Passengers will not fly if they expect to be treated like a criminal from the minute they enter the terminal, Murray said

WASHINGTON, D.C.) – At a Senate hearing on Homeland Defense, the Senate's Transportation Appropriations Chair warned the Bush Administration that plans to conduct more invasive searches at airport checkpoints threaten personal dignity and could cause a drop in air travel.

Federal Transportation Security Administration agents charged with screening passengers will soon begin opening up the luggage of more than half of passengers, at three-quarters of the nation's airports. Murray warned that many passengers may choose not to fly if they will have their bags pored through by federal agents in full public view.

"The Administration should develop a different methodology that will allow passengers some privacy and dignity as federal employees are opening their bags in full view of other passengers. If it doesn't, we are going to give passengers yet another reason to choose to drive to their destination or to simply not travel at all."

In response to Murray's questioning, Transportation Secretary Norman Mineta appeared to create new administration policy when he announced that the TSA is planning to build private screening rooms at American airports.
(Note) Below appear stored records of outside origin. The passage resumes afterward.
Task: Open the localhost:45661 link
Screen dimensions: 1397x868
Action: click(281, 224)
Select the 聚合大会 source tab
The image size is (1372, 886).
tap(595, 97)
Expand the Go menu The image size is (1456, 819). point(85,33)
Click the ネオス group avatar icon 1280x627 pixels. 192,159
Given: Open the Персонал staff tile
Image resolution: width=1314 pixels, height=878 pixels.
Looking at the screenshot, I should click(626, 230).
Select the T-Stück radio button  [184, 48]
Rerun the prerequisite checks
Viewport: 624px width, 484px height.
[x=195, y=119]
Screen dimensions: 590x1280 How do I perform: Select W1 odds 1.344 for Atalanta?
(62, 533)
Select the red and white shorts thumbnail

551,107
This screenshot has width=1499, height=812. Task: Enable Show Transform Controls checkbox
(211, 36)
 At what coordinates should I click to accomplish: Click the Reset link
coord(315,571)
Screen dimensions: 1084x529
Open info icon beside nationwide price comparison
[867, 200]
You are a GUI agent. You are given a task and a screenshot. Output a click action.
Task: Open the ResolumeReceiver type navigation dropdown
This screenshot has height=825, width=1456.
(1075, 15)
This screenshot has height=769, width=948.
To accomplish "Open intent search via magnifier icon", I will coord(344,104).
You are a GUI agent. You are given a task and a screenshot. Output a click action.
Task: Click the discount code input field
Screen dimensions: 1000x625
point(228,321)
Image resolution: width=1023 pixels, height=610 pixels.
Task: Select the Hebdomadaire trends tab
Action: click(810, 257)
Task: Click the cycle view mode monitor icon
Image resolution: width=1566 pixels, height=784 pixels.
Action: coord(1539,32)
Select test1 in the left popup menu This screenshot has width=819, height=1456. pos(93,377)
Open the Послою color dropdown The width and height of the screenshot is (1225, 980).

Under the Aviation & Transportation Security Act, adopted last November, the nation's 429 airports are supposed to be equipped with EDS machines, large CAT scan devices that can detect explosives as bags pass through them. Unfortunately, because of their million-dollar price tags, and space limitations at some airports, up to three-quarters of all airports will instead receive trace-detection devices from Washington, DC. These devices rely on baggage being swabbed with a special cloth, which is then run through the detection device. The new agreement announced by the TSA assumes that more than half of the baggage checked by trace detection machines will have to be opened.

"Passengers will not fly if they expect to be treated like a criminal from the minute they enter the terminal," Murray said. "They will not fly if a long line of other passengers is going to be peering into their baggage."

Murray was not satisfied by Mineta's assurances of private screening rooms. It is still unclear whether passengers will be required to step out of line and incur additional delays if they choose to have their bags inspected privately.

"We've got to find a way to give the American flying public the assurance that they can travel with some basic level of privacy and dignity," said Murray.